|
It is interesting to note how many companies in recent years have
adopted ‘‘innovation’’ as a core value or as part of their mission
statements. If we as a society have moved from the Information
Age to the Knowledge Age, then this relatively new emphasis on
innovation is quite logical. When information is ubiquitous and is
no longer a source of competitive advantage, it is the innovative
use of that information (via knowledge) that differentiates people,
companies, and nations. Innovation may become the basis of all
competition in the future. Innovation is the new competitive arena
where present-day gladiators, equipped with similar information
and access to similar resources, try to outsmart one another to victory.
As we work with and read about corporations today, we see the
focus of innovation being placed primarily on the products that they
are creating. Go to a company’s Web site. If they talk about innovation
or have an Office of Innovation, it is frequently related to the
work done in their Research & Development labs. Innovation is
usually thought of as invention. Innovation is usually new technology
being turned into something unique and tangible that the company
can sell. For those companies with strong R&D departments,
this focus on the invention of innovative products is probably a key
element of their corporate strategy.
There are, however, other elements of a corporate strategy beyond
innovative products that can help companies compete in their
markets. Besides having a product to sell, companies have to make
that product and then get it into the hands of customers (and meet
their customers’ needs). To do this, companies create specific functions such as manufacturing, sales, distribution, and marketing.
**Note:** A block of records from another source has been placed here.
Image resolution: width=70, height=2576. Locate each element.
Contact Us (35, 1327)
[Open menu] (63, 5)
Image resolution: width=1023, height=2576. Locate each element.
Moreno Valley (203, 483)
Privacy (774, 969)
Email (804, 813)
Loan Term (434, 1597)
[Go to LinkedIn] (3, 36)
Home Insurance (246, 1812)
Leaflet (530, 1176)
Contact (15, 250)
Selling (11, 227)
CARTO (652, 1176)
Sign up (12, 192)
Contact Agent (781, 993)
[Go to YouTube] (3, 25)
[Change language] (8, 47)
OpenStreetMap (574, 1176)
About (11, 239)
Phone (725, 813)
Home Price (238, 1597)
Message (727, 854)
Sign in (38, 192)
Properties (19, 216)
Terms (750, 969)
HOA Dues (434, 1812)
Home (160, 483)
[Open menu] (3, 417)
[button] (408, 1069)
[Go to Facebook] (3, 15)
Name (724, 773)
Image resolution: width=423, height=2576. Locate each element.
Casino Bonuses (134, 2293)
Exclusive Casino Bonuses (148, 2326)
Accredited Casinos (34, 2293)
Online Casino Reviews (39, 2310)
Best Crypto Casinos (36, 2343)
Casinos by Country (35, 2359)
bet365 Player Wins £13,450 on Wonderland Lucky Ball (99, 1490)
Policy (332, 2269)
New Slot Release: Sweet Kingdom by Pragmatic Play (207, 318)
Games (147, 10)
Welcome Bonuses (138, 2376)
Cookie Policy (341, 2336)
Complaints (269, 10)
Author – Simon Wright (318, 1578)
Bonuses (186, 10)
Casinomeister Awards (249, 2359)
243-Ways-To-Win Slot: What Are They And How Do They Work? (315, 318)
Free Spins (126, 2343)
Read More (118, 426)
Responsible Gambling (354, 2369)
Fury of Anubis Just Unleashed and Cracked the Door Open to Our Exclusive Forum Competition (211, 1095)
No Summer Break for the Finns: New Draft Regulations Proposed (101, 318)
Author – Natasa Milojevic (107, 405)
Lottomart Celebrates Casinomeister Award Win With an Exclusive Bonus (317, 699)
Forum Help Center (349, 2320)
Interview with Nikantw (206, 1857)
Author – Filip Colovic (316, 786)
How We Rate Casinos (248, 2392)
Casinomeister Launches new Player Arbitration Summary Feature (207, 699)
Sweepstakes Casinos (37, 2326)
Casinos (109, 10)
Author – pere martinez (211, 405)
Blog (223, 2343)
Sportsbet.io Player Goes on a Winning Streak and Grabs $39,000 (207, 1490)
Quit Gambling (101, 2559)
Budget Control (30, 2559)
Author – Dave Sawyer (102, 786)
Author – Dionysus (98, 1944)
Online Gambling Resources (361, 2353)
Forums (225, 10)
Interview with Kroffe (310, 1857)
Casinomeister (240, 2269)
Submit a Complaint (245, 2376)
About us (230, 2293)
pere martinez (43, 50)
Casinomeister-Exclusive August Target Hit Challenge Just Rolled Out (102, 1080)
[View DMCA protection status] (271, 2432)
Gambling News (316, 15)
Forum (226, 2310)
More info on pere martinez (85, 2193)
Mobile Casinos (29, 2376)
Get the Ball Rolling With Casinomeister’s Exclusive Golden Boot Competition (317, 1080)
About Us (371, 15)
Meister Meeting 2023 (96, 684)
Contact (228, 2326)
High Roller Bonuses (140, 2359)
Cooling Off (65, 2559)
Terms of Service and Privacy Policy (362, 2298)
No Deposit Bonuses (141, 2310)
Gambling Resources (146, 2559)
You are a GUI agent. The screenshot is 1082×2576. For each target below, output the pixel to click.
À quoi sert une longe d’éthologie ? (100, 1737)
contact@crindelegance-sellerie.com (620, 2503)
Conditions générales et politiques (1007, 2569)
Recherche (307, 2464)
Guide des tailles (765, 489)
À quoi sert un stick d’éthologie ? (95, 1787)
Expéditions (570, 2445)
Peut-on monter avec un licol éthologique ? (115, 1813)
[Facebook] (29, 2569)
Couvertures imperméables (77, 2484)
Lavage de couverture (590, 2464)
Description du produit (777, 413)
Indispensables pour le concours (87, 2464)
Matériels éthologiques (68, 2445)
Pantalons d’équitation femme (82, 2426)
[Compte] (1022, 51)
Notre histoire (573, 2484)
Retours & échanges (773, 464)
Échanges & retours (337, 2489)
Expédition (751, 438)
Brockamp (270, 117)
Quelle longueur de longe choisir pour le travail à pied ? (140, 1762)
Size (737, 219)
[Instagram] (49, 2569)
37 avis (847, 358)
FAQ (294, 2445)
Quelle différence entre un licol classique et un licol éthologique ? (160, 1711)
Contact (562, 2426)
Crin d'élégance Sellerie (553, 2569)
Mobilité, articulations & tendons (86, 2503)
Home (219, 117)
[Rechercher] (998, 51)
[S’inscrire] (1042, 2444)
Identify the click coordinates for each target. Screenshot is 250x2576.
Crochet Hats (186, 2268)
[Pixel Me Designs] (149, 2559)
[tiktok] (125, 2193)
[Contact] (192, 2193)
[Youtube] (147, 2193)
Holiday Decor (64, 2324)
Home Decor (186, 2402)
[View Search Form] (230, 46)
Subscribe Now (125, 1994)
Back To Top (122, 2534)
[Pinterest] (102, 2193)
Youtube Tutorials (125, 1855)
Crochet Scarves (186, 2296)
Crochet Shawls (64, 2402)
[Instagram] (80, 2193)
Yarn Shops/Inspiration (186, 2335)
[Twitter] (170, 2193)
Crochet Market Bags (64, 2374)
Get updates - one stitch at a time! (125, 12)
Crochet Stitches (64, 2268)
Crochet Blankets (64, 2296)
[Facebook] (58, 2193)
These functions and how they interrelate make up the company’s
business model. The effectiveness and efficiency of the business
model is a critical element of a company’s strategy. Michael Porter,
the corporate strategy guru at Harvard Business School, highlighted
the importance of ‘‘fit’’ of the functional activities that make up a
company’s strategy when he wrote, ‘‘Strategic fit among many activities
is fundamental not only to competitive advantage but also
to the sustainability of that advantage. . . . Positions built on systems
of activities are far more sustainable than those built on individual
activities.’’
The implication here is that the most innovative product on the
market may not be able to compete against a less advanced product
that has a unique or superior business model. Dell Computer is a
successful company because of its innovative business model (selling
customized computers via the Internet and use of a very strong
supply chain management), not because of its superior computers.
Therefore, companies that do not have a world-class R&D capability
may still be able to compete effectively in markets if they focus
their efforts on building a superior business model.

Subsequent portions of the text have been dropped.